Under the name Elbow Toe, Brooklyn based artist Brian Adam Douglas has been pasting his distinctive woodcuts, stencil work, large-scale charcoal drawings and collages onto the walls of cities all around the world throughout the past decade. His diverse practice is anchored by an interest in the human gesture as a powerful form of communication, one charged with unspoken narratives and he transforms public space into a stage for these private moments.

 

Douglas’ work has always drawn from personal myth, symbolism and poetry; his cut paper works tow that same line. Just as he builds a finished image through the meticulous layering of tiny individual bits of colored paper, so the meaning of the image is woven through layers of references to historically and culturally established narratives. This kind of intertextuality has become the foundation for the development of his distinctive style. The result is a sophisticated visual language where personal metaphors begin to communicate universal truths. Given these intricate and delicately arranged collages have a fluidity rarely seenin collage work, they may at first glance be mistaken for paintings. Whilst the artist draws on a rich tradition of figurative painting and has qualities reminiscent of Freud and Bacon, his affluent style and medium are very much his own. Douglas consistently pushes the boundaries of contemporary image-making.

 

Douglas' solo show Due Date exhibited first at the Warrington Museum in the UK and then moved to Black Rat Projects in London. In 2011 Drago published the catalogue Paper Cuts about Douglas' work and practice. In September 2013 Douglas presented his critically acclaimed show, How To Disappear Completely at Andrew Edlin Gallery in New York City. In 2014 R. Jampol Project(s) published the catalogue Liner Notes which is included in the Thomas J. Watson Library at the Metropolitan Museum of Art.

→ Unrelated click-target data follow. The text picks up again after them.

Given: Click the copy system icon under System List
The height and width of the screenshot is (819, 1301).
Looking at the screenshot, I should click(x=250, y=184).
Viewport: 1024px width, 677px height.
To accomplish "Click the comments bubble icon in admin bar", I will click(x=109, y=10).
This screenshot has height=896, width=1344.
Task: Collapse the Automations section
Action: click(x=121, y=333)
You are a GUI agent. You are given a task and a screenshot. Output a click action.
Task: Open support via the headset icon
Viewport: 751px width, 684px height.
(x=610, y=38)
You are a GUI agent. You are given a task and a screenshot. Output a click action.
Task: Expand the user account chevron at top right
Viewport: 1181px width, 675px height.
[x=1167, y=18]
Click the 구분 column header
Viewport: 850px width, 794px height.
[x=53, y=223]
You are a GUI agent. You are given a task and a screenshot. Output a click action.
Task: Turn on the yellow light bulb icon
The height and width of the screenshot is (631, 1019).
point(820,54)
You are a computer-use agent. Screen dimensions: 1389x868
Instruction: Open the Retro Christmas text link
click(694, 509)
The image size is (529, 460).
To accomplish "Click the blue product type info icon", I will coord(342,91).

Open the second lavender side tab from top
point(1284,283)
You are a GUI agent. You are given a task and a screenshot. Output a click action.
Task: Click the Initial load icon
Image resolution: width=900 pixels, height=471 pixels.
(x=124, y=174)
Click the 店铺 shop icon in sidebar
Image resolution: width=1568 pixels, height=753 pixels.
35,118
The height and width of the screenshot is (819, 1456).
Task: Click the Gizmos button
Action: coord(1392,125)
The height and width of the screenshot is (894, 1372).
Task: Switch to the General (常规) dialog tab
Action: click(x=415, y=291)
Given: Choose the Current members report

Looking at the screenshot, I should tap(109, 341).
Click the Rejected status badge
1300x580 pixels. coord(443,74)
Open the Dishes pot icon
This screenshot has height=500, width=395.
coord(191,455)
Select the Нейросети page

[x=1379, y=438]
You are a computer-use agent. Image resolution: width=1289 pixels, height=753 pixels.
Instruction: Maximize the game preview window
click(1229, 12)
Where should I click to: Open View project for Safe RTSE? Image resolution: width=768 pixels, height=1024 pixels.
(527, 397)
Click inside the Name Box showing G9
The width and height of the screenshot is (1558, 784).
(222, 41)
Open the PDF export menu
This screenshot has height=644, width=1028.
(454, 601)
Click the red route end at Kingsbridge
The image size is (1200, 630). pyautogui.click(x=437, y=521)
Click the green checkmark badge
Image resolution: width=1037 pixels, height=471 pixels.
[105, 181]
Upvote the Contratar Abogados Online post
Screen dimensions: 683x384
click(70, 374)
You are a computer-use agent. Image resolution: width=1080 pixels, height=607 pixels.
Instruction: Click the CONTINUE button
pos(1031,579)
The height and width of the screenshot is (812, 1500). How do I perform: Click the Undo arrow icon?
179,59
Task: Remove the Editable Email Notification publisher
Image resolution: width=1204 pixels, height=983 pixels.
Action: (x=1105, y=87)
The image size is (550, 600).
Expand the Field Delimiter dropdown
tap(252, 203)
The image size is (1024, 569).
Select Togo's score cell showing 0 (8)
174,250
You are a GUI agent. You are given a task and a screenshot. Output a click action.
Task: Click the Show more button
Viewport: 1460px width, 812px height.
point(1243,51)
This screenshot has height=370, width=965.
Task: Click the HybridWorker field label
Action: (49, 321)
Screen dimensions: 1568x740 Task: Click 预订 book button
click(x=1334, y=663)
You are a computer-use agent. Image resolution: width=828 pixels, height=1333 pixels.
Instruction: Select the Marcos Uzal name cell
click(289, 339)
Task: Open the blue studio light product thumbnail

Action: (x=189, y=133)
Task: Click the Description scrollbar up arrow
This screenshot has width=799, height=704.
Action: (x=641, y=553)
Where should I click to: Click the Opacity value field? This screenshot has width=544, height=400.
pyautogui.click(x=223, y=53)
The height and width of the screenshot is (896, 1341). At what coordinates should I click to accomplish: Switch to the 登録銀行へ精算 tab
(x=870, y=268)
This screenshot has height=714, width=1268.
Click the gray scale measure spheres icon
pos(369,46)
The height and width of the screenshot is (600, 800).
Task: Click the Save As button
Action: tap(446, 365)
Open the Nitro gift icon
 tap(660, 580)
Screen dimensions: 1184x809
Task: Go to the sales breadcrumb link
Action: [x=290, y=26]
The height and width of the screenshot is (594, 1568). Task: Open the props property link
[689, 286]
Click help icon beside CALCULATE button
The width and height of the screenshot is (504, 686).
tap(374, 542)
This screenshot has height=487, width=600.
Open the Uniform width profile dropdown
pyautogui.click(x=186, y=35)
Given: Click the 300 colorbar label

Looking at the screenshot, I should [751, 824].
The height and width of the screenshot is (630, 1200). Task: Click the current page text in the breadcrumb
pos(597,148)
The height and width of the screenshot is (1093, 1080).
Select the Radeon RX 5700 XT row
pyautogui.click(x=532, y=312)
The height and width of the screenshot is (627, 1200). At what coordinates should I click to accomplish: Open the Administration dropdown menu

Brian is represented by Andrew Edlin Gallery in New York City.

 
 
Brian Douglas, who first came to broad public attention for his work on the streets of New York City under the name Elbow Toe, has perhaps done more than any other contemporary artist to make collage relevant to the fine art discourse of the 21st Century. The importance of his work in this regard is both a matter of its highly fraught psychological content and the supreme effect of his craft.
— Carlo McCormick
There are plenty of practitioners who’ve carved a
well-deserved niche out with the medium — like Javier Pinon, whose iconic cowboys-and-furniture works give the cut-and-paste aesthetic new life.) ...Brian Douglas, a.k.a. Elbow-Toe, gives us 2010’s “Bears” — a cut paper on birch panel work that pictures a man helping a woman out of her bear costume. The craftsmanship is impeccable, and the weirdo narrative is intriguing and anything but obvious.
— Scott Indrisek, Modern Painters
On the walls, the work of Brian Adam Douglas (also known as “Elbow-Toe”) thrills. His gorgeous collages are so papery and textural, colourful and luminous that they look like vibrant, painterly Old Masters.